> Work order:
Take the lines from the beginning of the data below through the line holding "Expand the TikTok channel row" and return exactly those.

> Records excerpted from a collection:
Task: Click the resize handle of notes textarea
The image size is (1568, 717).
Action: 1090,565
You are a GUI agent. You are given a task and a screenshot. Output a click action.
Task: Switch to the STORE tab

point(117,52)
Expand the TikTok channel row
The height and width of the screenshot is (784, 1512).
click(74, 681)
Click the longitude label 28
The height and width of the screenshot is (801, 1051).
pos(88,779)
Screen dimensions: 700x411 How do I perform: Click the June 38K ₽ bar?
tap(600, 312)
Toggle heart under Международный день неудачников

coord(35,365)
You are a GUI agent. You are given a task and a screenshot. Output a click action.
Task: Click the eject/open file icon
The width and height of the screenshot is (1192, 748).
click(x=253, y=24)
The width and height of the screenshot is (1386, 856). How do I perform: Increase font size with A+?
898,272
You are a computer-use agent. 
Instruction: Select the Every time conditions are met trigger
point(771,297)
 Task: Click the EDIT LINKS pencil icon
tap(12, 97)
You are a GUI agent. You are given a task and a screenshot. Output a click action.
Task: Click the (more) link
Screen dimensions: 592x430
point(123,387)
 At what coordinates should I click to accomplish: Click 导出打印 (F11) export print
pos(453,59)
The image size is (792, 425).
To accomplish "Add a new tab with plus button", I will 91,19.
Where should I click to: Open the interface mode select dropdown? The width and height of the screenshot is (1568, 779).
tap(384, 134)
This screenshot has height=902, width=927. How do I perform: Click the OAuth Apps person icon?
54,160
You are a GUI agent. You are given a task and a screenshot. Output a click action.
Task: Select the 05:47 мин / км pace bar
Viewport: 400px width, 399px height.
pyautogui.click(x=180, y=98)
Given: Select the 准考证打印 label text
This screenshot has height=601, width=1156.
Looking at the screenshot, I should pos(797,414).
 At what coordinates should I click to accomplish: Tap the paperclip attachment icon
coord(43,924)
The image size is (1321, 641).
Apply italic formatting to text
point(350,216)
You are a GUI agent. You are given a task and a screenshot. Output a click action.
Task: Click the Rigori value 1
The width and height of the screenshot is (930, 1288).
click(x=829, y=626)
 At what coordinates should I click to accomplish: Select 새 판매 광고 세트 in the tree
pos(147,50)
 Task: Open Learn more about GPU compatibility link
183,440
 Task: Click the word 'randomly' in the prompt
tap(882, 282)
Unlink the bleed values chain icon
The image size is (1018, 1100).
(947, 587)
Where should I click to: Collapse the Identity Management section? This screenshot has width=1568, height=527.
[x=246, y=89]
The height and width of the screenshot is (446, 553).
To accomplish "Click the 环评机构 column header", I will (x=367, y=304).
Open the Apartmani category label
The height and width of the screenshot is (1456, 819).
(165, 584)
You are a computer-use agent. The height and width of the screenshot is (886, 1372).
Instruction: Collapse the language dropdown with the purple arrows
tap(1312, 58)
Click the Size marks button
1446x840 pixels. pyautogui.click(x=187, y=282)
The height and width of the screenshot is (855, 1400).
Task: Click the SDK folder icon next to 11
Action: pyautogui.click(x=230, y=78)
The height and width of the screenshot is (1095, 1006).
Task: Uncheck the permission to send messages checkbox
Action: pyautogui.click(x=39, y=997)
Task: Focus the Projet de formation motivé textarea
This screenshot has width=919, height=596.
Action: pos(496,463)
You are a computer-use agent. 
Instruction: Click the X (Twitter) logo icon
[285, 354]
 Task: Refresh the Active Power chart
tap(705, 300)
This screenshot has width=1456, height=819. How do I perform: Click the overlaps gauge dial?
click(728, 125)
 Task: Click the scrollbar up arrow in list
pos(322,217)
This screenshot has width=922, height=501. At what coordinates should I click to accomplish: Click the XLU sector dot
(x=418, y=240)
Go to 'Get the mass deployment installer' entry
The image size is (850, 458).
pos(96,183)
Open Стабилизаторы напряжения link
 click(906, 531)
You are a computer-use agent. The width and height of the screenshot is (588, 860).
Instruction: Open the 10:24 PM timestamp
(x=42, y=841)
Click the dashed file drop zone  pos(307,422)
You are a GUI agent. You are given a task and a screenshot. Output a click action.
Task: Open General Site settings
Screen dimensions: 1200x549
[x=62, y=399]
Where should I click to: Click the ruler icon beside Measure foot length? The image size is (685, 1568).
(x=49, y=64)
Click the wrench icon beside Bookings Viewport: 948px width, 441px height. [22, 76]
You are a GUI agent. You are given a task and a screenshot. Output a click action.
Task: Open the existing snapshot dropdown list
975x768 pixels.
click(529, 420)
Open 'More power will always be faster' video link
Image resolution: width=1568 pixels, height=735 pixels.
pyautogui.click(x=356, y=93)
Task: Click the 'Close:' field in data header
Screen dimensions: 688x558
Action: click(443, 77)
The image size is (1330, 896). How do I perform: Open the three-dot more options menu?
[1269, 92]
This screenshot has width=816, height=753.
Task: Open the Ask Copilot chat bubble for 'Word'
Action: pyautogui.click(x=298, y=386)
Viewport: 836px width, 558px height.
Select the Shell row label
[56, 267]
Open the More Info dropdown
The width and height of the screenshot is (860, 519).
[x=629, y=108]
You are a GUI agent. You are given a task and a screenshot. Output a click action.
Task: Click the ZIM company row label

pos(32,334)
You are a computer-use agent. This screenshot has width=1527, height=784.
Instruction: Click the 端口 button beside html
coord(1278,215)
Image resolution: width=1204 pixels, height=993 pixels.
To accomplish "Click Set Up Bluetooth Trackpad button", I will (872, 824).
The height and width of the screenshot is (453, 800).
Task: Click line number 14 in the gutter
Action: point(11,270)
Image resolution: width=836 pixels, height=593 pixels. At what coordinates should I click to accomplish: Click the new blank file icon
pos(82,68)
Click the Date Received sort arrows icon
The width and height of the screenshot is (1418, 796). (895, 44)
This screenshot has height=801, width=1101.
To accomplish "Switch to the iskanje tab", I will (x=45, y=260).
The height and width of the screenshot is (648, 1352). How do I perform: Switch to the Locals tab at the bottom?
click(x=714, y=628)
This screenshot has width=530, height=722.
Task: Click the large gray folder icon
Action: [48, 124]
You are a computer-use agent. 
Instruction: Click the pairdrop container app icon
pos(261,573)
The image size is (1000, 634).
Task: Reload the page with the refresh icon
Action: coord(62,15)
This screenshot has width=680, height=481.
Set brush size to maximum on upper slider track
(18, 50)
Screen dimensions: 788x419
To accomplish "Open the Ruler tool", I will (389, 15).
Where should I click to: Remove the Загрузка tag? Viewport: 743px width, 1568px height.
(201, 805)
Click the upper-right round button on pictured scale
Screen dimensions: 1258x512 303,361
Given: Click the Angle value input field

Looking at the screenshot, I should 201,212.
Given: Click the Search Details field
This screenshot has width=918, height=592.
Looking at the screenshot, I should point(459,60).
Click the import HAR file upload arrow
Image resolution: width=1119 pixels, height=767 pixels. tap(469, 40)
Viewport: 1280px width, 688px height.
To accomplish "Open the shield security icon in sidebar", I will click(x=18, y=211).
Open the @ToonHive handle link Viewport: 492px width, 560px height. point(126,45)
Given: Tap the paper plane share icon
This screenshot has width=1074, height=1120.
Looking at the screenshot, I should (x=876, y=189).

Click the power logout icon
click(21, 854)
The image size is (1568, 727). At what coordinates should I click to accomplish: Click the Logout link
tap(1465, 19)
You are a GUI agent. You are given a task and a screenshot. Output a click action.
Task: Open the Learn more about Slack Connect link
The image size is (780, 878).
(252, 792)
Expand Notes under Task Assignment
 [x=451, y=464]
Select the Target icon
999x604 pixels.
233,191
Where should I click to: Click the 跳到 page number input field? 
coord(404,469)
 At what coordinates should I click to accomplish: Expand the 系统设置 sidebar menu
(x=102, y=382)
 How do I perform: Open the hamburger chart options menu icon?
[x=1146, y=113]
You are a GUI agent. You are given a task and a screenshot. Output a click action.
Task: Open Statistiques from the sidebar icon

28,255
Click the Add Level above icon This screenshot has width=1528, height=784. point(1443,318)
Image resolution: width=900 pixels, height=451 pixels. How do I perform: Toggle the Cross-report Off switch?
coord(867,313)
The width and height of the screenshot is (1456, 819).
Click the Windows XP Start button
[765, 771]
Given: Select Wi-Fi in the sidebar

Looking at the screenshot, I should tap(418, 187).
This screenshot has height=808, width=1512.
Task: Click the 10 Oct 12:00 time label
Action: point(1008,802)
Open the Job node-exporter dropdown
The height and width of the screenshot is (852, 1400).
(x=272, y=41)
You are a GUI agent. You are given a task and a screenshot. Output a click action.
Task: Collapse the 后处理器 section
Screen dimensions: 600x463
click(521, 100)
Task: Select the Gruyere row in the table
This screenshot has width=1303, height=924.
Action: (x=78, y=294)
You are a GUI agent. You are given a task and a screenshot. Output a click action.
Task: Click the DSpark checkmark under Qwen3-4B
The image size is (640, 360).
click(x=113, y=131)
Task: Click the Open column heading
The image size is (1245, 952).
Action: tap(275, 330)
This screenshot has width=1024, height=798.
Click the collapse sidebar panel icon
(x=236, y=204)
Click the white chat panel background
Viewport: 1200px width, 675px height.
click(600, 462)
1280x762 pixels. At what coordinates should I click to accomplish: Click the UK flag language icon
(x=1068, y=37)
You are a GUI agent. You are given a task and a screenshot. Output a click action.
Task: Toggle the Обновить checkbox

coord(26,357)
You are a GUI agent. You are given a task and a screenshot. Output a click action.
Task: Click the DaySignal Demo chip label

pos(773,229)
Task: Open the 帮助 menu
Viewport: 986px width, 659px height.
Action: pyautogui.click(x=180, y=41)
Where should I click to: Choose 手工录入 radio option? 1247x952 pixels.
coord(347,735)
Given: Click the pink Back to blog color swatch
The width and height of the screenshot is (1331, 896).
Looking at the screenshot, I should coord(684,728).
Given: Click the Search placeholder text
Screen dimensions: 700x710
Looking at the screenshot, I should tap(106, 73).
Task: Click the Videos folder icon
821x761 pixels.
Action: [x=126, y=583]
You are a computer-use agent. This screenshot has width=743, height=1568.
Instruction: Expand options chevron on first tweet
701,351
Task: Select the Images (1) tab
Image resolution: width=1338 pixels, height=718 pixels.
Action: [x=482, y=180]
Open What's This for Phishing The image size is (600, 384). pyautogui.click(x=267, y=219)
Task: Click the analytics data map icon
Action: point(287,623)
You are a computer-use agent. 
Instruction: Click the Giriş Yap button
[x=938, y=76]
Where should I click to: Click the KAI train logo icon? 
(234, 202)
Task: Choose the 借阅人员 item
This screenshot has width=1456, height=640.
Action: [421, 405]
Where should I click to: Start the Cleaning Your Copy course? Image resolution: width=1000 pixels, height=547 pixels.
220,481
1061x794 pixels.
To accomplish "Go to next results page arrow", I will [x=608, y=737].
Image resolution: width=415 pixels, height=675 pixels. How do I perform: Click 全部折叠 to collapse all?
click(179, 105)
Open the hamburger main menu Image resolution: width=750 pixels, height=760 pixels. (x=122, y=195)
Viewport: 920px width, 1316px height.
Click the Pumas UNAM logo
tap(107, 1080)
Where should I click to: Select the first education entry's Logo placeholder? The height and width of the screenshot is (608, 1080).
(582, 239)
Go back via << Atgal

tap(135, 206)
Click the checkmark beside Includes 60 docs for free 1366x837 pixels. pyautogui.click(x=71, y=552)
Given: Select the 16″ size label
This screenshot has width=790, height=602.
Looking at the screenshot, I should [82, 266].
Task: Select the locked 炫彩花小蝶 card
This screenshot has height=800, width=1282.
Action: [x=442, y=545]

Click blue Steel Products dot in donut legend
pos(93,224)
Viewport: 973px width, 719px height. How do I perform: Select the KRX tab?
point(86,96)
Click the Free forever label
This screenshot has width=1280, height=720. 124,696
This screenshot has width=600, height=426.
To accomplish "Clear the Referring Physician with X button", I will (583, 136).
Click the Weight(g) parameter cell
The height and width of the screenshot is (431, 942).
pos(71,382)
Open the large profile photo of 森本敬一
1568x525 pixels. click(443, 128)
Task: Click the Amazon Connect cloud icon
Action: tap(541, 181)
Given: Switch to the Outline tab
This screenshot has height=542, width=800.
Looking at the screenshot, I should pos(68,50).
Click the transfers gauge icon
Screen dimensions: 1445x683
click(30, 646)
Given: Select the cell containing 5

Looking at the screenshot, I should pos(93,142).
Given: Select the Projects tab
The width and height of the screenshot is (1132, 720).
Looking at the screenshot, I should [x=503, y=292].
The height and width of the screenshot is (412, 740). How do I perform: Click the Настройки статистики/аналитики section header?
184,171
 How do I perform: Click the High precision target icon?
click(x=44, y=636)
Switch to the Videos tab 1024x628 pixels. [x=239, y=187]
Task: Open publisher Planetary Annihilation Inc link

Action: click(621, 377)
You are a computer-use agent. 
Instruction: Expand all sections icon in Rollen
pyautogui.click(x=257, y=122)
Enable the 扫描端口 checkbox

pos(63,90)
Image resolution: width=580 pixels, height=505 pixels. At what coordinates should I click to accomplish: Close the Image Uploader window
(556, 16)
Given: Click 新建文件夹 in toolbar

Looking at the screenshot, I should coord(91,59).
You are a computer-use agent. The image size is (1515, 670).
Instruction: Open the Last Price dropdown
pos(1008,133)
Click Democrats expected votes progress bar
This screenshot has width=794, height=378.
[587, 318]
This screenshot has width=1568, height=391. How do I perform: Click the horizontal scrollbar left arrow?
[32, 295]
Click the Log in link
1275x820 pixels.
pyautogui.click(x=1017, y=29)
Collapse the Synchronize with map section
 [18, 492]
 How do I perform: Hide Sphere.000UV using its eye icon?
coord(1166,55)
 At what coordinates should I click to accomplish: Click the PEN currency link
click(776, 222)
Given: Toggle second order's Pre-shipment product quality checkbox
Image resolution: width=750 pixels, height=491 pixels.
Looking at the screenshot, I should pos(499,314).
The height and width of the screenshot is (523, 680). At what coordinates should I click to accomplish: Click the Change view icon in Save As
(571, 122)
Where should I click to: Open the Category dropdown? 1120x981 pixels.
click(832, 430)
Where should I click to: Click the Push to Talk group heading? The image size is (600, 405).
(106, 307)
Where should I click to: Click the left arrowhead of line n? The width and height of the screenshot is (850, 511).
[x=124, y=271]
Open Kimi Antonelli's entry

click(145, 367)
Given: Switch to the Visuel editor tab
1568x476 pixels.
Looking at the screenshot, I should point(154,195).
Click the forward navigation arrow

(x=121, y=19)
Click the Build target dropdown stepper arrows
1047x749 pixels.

> Expected answer:
Task: Click the resize handle of notes textarea
The image size is (1568, 717).
Action: 1090,565
You are a GUI agent. You are given a task and a screenshot. Output a click action.
Task: Switch to the STORE tab

point(117,52)
Expand the TikTok channel row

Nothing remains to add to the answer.